INFO: Model loaded in 1.2s
INFO: Listening on /tmp/jarvis_whisper.sock
Server Architecture
class WhisperServer:
def __init__(self, socket_path, model_name="small"):
self.socket_path = socket_path
self._transcriber = WhisperTranscriber(model_name)
self._lock = threading.Lock()
def start(self):
# Unix domain socket server
# Lazy model loading on first request
# Thread-safe transcription
Lazy Loading
Model loads only on first transcription request:
@property
def model(self):
if self._model is None:
log.info(f"Loading whisper.cpp model '{self.model_name}'...")
self._model = Model(self.model_name, print_progress=False)
return self._model
Artifact Filtering
Removes Whisper hallucination artifacts:
ARTIFACT_RE = re.compile(
r"\[(?:end|blank_audio|silence|music|applause)\]",
re.IGNORECASE,
)
text = ARTIFACT_RE.sub("", text) # Remove [end], [silence], etc.

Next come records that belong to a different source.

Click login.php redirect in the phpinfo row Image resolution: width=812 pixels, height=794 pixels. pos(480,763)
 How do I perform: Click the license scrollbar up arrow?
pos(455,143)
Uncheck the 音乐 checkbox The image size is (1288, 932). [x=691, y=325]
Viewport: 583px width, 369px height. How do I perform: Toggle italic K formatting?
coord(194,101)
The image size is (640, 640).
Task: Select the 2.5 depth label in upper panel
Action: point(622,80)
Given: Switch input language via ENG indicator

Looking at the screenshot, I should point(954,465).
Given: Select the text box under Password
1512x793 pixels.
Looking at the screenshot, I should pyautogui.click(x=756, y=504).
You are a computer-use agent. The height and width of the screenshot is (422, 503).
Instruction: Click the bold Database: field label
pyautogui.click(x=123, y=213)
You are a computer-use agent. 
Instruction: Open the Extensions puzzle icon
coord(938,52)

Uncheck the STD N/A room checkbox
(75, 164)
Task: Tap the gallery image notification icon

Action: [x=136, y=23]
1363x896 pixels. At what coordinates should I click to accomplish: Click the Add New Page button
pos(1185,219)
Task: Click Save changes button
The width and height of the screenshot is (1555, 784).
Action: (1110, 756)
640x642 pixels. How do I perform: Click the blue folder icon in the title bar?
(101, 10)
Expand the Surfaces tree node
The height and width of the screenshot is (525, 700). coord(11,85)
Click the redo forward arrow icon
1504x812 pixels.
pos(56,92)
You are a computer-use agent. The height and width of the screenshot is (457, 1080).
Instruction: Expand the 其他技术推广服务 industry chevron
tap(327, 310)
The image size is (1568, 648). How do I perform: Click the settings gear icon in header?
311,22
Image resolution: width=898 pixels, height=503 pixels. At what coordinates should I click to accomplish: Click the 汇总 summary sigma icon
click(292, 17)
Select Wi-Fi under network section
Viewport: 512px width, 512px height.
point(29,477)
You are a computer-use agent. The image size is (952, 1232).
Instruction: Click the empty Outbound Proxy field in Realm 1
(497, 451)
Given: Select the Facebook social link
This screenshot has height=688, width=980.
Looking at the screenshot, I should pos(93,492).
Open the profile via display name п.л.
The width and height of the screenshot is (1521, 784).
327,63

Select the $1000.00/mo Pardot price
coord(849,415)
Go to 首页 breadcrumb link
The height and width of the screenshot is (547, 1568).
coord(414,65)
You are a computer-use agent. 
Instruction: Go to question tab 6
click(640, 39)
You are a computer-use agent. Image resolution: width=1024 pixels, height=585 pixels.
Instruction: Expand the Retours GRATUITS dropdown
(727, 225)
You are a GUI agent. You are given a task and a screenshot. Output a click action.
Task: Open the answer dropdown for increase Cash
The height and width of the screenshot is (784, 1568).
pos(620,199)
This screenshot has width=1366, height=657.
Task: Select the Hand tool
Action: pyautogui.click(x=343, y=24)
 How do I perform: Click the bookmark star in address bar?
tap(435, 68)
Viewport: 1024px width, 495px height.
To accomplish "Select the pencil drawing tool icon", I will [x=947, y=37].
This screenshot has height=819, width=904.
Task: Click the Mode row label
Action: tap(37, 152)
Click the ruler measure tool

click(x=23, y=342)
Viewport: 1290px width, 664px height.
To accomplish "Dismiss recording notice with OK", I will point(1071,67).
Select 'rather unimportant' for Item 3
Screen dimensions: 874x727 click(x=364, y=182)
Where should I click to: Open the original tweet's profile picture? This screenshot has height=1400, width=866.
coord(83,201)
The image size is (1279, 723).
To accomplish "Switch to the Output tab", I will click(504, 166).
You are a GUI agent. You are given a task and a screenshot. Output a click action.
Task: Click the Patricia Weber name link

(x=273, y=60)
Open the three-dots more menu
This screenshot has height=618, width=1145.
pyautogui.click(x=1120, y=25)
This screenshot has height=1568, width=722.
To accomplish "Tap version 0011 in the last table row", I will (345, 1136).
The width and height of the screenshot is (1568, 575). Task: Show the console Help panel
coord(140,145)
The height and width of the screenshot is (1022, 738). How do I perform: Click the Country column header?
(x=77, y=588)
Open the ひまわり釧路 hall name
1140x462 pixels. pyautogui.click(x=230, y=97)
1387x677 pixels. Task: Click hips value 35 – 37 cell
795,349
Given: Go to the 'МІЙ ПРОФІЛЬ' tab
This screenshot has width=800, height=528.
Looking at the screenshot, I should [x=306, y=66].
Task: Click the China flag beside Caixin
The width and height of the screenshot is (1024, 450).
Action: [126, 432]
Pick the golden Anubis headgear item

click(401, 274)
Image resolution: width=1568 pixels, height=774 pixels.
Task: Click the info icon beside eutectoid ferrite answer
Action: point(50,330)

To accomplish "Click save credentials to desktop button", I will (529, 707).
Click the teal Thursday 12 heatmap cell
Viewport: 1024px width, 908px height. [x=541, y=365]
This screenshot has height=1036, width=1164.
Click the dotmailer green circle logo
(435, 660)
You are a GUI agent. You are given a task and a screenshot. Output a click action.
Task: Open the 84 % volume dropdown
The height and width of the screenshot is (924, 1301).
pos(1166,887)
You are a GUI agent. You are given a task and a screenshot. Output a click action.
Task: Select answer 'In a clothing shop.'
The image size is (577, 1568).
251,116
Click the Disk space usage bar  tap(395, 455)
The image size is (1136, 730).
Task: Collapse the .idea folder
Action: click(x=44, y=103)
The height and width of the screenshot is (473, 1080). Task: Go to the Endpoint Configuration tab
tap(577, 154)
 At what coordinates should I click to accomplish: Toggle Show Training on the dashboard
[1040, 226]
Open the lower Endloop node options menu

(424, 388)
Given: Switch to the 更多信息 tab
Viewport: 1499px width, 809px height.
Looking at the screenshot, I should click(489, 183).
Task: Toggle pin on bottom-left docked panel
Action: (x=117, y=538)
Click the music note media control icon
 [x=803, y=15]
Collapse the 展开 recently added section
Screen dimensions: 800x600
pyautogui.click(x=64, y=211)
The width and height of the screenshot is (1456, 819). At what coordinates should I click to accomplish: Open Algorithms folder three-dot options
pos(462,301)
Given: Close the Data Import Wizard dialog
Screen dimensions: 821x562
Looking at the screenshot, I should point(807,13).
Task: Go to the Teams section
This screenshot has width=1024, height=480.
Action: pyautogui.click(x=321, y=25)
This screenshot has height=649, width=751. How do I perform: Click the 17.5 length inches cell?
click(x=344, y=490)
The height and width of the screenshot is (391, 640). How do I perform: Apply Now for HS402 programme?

text = re.sub(r"\s+", " ", text).strip() # Normalize whitespace
Troubleshooting
No Audio Captured
Check input device:
[voice]
input_device = "default" # or specific device name
List available devices:
python -c "import pyaudio; p = pyaudio.PyAudio(); [print(p.get_device_info_by_index(i)) for i in range(p.get_device_count())]"
Server Not Responding
Check socket:
ls -la /tmp/jarvis_whisper.sock
# Should show: srwxr-xr-x ... jarvis_whisper.sock
Restart server:
rm /tmp/jarvis_whisper.sock
python voice/whisper_server.py
Poor Transcription Quality
Use larger model:
export WHISPER_MODEL=medium
python whisper_server.py
Add custom vocabulary:
Edit TECH_PROMPT in whisper_server.py to include domain-specific terms.
High Latency
Use smaller model:
export WHISPER_MODEL=tiny
Reduce cooldown:
[voice.ptt]
cooldown = 0.1
Source files:
jarvis-rs/crates/jarvis-ai/src/whisper.rs
jarvis-rs/crates/jarvis-config/src/schema/voice.rs
voice/whisper_server.py
voice/whisper_client.py
config.py
The local Whisper server eliminates external API dependencies and provides faster transcription than OpenAI’s cloud service.